Assessment and training

We’re approved for two unrelated babies, which we’ve only done once, and it was challenging. The hardest part was that they left at very similar times. You have to remember they’re not your own and when children are ill it’s much harder. You do have the support of your social worker though

and I have a nice network of foster carer friends. In fact, I’ve made three life-long friends through fostering and the training courses. They’re similar to me and they foster for the same reason as me. We believe all children deserve to be loved and to see children get back on track is so lovely. Babies and toddlers can be easier than older children in some ways, but you have them for 24hrs of the day and they can’t tell you when they need you. Some foster carers find babies and toddlers more difficult than teenagers, but like I said it really depends on you and your skillset.

Fostering is very different now compared to when I was younger. Everyone deserves to know the truth about their life, which is why I write diaries and keep photo albums for the children. I add notes to photos about when and why we went somewhere and what we did. I keep memorabilia for them too, even if it’s a leaf from a floor from a day out we’ve had. We do more for the foster children than our own. I may not be there to be able to tell them these things when they grow up.

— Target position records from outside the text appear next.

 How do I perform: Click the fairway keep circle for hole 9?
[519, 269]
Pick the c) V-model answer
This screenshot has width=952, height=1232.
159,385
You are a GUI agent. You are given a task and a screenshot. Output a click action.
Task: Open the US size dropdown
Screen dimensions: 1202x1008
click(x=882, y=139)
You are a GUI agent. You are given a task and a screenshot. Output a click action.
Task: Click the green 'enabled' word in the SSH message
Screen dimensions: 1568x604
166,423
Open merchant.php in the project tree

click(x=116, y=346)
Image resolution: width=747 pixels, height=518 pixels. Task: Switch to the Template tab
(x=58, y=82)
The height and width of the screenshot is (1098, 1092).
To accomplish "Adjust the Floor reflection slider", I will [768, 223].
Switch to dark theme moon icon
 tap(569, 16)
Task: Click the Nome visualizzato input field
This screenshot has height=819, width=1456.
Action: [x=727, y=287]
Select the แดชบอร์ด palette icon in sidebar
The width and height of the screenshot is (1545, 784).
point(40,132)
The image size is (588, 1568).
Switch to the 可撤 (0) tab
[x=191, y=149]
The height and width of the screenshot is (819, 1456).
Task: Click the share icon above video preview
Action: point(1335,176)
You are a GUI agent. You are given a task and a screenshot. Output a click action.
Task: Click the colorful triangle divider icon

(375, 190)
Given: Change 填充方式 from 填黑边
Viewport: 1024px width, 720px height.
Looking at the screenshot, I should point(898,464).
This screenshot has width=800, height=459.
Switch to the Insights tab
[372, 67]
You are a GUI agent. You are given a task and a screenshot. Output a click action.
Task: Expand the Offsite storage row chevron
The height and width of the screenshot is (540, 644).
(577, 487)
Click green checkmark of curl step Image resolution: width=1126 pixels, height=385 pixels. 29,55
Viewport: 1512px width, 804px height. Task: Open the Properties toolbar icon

Our assessment was with an Independent Social Worker (ISW) and they were really lovely. There were lots of things I wasn’t expecting, for example contacting my ex-husband. I was a bit concerned it might drag things back up and in truth it did worry me initially, but actually it was ok. The financial part of the assessment was ok too, as was the medical history. Be prepared because there are lots of questions, but they are all relevant.

The training was hysterical – hearing people’s stories were just funny, and we had such a good group. I loved the training and we had Donna from the Recruitment and Assessment Team who happened to get us our first placement. She was brilliant and we got on really well. I’m still friends with one of the girls in that group. It’s interesting to see how different all carers are.

When it comes to training post-approval, I prefer to do it online because it’s easier with the baby. I only leave the baby with someone I trust if I do have to go. The babies are part of our training. There are some mandatory courses and other interest ones too – if it’s relevant to me then I really enjoy it. Sudden Infant Deaths training and development and attachment are great courses for everyone caring for babies because they tell you why attachment is so important. I like to keep on top of everything when it comes to training.